3 de fevereiro de 2009

Pacto de Metz: A Igreja Católica se aliou ao comunismo?

O Pacto de Metz teria sido um acordo, assinado em Metz, na França, entre a Igreja, representada pelo Cardeal Tisserant (que tinha junto consigo o então Cardeal Montini, futuro Paulo VI) e a URSS, através do Patriarca de Moscou, Nikodim, testa de ferro do regime comunista. Com a formalização desse pacto, ficaria acordado que a igreja cismática enviaria observadores ao Concílio e, em contrapartida, haveria total silêncio acerca do comunismo. Da mesma forma, com o mesmo espírito conspiratório, rumores afirmam que na verdade o Pacto de Metz não passou de uma invenção da KGB para denegrir a Igreja.

A excomunhão ao comunismo é reflexo do ateísmo e materialismo que fazem parte da essência dessa doutrina. Destarte, aqueles que se encaixam no decreto de S.S Pio XII são os que aderem ao marxismo enquanto concepção filosófica anti-cristã, revolucionária, anti-natural, totalitária etc, ou seja, apóstata. Como bem sabemos, a excomunhão latae sententiae se faz em casos de apostasia, heresia, cisma etc. Mesmo com a existência de tal pacto, nenhum dos envolvidos, João XXIII, Cardeal Tisserant, Cardeal Montini, tinham a intenção de criar um cisma, muito menos apostatar da fé. Era um acordo, assinado entre dois Sucessores dos Apóstolos, afinal Nikodim foi ordenado validamente, que tinha como objetivo o silêncio, não a defesa inconteste do comunismo ateu.
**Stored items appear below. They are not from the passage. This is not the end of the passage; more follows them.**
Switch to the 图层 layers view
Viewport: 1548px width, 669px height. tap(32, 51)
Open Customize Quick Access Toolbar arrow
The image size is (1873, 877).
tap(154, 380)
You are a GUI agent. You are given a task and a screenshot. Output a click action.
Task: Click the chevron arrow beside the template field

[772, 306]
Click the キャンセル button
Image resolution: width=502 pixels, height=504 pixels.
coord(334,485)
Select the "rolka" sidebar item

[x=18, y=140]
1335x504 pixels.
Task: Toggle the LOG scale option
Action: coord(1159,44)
Ainda vale lembrar que o Papa, enquanto supremo legislador eclesiástico, pode suprimir a lei temporariamente, quando achar oportuno. Ademais, a excomunhão é automática para os que aderem ao comunismo enquanto doutrina filosófica materialista e atéia, o que gera apostasia, daí a excomunhão latae sententiae. Quem se diz socialista, crendo que socialismo é justiça social, não cai em excomunhão automática. O que deve ser levado em questão não é a filiação nominal, mas a profundidade ideológica. Desse modo, o Concílio foi legítimo, tanto com o Beato João XXIII, de onde teria partido a ordem, e com Paulo VI, que teria participado do acordo ainda como Cardeal. Entretanto, é pertinente relembrar que há uma grande diferença entre assinar um documento defendendo o comunismo, com consciência da incongruência entre o materialismo dialético e o cristianismo, com total condescendência ao erro marxista, e um acordo que tinha como objetivo não relembrar as condenações ao comunismo no Concílio. Até porque, como o tal pacto envolveria diretamente um Papa, João XXIII, o mesmo que proibiu católicos de se aliarem a partidos e políticos comunistas, e dois Cardeais, é legítimo concluir que eles sabiam que mesmo com a omissão do comunismo no Vaticano II, isso em nada modificaria os anátemas já feitos, logo, mesmo com a existência do Pacto, não teriam a inocência de acreditar que esse silêncio revogaria anos de ensinamentos.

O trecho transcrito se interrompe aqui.